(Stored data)

== == ==

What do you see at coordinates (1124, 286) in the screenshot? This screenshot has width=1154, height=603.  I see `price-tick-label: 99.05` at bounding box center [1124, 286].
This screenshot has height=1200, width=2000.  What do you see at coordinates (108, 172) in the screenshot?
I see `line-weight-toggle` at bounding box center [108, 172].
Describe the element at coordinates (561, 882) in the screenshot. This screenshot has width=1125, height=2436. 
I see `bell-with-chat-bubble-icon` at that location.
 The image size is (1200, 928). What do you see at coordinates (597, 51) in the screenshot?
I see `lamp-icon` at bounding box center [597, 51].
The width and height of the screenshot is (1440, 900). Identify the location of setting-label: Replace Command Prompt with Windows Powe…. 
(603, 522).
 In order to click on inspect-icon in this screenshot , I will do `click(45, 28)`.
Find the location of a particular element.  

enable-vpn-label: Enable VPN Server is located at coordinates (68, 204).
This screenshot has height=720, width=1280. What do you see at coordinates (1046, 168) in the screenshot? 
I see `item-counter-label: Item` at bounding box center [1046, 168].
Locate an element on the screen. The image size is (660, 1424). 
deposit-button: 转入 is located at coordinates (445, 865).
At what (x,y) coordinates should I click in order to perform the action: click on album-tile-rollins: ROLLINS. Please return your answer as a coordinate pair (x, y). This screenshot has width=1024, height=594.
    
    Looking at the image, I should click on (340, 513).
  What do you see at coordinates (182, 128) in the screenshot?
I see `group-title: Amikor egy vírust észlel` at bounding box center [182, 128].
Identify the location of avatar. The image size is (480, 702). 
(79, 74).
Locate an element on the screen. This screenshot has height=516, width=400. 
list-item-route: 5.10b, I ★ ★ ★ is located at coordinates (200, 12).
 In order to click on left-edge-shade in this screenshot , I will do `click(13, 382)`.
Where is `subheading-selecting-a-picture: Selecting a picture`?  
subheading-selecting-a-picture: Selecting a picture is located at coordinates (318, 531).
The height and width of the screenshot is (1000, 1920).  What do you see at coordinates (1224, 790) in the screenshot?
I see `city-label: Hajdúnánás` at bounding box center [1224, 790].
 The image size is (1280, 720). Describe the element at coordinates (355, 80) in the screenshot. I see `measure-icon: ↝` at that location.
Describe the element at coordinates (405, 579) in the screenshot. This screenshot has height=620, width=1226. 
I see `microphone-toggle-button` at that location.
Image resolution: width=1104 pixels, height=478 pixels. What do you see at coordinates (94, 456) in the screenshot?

== == ==

Gather every line of the Stored data above that contains the string "label". Treat uppercase and lowercase letters as distinct.

### Exercise response
What do you see at coordinates (1124, 286) in the screenshot? This screenshot has width=1154, height=603.  I see `price-tick-label: 99.05` at bounding box center [1124, 286].
The width and height of the screenshot is (1440, 900). Identify the location of setting-label: Replace Command Prompt with Windows Powe…. 
enable-vpn-label: Enable VPN Server is located at coordinates (68, 204).
I see `item-counter-label: Item` at bounding box center [1046, 168].
I see `city-label: Hajdúnánás` at bounding box center [1224, 790].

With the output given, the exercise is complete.